Lors de leurs manifestations, des cafés et restaurants leur apportent à boire et à manger, par solidarité.

- "Laïques de gauche" -

Si les deux femmes nient tout lien avec l'organisation islamiste, se définissant comme des "laïques de gauche", elles admettent avoir entendu dire que certains de leurs collègues étaient des gulénistes.

Fin janvier, le gouvernement a annoncé la création d'une commission chargée d'examiner les cas de ceux qui estiment avoir été mis en cause à tort par des décrets-lois pris sous l'état d'urgence.

Kamuran Karaca, président du puissant syndicat d'enseignants Egitim-Sen, auquel appartiennent Mmes Celenk, Gülmen et Karadag, a déjà affirmé qu'il saisirait cette commission.

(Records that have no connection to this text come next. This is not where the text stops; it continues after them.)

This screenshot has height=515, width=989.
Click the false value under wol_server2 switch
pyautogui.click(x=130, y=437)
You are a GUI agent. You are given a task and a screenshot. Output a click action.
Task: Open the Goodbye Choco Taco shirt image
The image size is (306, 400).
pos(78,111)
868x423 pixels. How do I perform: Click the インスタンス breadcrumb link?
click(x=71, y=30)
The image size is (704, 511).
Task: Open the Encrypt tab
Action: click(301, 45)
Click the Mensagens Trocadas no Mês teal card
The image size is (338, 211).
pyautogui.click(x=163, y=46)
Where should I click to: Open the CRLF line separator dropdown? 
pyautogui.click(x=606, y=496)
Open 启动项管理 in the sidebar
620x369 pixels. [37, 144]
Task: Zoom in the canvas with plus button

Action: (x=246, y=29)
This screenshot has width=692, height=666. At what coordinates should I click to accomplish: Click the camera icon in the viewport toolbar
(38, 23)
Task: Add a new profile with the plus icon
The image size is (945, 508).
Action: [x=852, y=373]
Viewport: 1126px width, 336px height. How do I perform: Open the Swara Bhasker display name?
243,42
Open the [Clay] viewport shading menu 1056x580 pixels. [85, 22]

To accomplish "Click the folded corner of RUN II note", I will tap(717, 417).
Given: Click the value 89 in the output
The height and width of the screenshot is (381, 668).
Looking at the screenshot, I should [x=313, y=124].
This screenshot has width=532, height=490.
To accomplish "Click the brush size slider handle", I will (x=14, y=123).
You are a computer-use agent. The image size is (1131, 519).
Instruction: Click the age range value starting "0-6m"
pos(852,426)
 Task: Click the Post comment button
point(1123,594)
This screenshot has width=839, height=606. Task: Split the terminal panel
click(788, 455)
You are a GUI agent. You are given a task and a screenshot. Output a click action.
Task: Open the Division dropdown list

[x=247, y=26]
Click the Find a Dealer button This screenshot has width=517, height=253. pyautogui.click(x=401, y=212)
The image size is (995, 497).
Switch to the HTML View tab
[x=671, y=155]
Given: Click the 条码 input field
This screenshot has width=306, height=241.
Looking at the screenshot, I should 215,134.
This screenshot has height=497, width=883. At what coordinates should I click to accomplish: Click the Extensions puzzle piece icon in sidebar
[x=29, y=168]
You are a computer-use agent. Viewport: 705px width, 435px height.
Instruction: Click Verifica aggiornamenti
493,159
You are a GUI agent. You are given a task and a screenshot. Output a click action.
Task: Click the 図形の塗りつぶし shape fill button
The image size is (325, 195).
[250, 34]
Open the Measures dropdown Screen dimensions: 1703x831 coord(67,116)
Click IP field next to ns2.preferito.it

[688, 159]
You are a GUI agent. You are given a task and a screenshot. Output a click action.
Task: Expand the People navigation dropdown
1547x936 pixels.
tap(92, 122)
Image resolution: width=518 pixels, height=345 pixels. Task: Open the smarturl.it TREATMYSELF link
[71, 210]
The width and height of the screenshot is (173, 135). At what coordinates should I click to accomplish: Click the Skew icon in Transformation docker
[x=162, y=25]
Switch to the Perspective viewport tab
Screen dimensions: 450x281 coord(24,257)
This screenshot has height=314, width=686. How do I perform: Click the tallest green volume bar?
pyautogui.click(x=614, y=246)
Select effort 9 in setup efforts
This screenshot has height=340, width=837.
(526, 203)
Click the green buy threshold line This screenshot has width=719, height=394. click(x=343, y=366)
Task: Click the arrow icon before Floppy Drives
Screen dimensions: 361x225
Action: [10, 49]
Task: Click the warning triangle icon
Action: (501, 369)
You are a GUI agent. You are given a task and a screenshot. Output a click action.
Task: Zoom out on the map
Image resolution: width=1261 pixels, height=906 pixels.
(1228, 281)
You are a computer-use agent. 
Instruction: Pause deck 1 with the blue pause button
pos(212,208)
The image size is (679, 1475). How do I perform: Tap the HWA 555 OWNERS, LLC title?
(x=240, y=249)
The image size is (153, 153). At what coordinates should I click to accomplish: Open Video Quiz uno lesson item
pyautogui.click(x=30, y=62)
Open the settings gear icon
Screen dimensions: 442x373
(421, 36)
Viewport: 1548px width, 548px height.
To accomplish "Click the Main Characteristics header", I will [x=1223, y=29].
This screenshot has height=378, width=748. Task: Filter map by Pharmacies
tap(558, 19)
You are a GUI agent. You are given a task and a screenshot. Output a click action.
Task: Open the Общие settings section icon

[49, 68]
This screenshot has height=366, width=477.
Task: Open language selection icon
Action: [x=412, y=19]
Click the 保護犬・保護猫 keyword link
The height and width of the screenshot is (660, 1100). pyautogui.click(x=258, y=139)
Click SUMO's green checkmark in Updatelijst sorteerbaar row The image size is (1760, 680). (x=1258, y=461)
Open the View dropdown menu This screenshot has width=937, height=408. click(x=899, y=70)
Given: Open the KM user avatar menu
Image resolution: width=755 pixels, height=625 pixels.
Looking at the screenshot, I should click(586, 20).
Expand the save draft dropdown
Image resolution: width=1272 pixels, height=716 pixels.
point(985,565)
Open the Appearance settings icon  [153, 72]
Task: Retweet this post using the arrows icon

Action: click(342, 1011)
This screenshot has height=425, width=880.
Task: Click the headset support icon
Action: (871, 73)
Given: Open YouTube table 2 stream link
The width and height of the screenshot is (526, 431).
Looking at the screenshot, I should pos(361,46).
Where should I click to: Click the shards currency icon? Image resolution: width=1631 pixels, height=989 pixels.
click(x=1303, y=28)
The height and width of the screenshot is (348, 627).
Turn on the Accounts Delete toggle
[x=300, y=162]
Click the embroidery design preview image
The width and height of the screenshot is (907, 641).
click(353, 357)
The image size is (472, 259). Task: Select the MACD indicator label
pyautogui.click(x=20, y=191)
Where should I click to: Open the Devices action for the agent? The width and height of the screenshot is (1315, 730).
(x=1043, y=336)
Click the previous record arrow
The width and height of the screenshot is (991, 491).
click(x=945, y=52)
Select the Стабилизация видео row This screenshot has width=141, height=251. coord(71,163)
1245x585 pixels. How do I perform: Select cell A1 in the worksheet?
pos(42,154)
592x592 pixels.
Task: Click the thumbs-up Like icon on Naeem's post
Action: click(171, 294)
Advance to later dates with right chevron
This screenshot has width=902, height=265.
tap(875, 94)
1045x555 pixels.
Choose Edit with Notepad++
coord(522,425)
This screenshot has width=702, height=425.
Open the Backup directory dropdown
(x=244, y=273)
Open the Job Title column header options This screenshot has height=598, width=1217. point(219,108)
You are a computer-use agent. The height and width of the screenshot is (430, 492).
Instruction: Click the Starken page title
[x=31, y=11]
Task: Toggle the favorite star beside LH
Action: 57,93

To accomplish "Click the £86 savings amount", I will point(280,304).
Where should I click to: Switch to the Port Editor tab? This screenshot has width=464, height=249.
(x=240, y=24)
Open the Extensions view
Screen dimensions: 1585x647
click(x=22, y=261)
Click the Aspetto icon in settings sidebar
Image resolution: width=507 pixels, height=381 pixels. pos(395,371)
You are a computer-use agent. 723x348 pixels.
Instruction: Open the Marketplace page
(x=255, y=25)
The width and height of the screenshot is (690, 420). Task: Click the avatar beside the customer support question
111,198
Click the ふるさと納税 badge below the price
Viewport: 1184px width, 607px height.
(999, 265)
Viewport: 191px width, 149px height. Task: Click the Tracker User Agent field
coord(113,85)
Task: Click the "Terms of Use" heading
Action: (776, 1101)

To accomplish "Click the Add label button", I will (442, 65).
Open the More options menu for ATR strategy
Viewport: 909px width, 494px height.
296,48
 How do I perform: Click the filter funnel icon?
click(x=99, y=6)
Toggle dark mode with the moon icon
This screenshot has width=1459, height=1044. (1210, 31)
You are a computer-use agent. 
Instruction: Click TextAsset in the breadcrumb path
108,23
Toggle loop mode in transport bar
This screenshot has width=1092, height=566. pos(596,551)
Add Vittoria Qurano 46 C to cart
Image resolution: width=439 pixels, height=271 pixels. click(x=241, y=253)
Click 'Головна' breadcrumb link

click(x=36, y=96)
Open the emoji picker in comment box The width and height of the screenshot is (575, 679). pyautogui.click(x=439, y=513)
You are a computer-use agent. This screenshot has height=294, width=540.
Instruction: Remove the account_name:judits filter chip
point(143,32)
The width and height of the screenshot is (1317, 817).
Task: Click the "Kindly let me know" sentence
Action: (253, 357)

Sur les 11.500 membres du syndicat suspendus dans le cadre de l'état d'urgence en 2016, tous sauf 70 ont déjà été réintégrés à leur poste, explique-t-il.

Pour Emma Sinclair-Webb, directrice Turquie de Human Rights Watch, cette commission a été mise en place pour satisfaire le Conseil de l'Europe. "Mais en réalité, ce n'est pas du tout un remède à ces problèmes."

Même circonspection du côté d'Andrew Gardner, chercheur spécialisé sur la Turquie à Amnesty International. Selon lui, "le principal objectif de cette commission semble être d'empêcher les gens de se rendre devant la Cour européenne des droits de l'Homme".